:: Records provided ::
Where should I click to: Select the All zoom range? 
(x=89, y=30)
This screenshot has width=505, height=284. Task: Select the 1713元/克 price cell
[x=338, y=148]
:::
:: Records provided ::
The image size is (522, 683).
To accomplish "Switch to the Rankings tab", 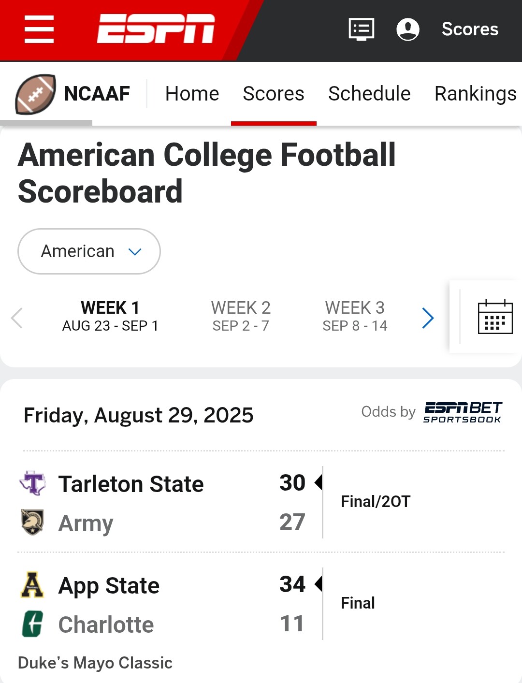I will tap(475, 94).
:::
Required task:
Rescale the listing lines between the line holding "This screenshot has" and the line holding "[x=338, y=148]", inclusive, and give only those lines again. Copy each line unchanged except the answer coordinates, which are multiplied by 1.35 and rounded to whole numbers, with halves rounding up.

Reply:
This screenshot has width=505, height=284. Task: Select the 1713元/克 price cell
[x=456, y=200]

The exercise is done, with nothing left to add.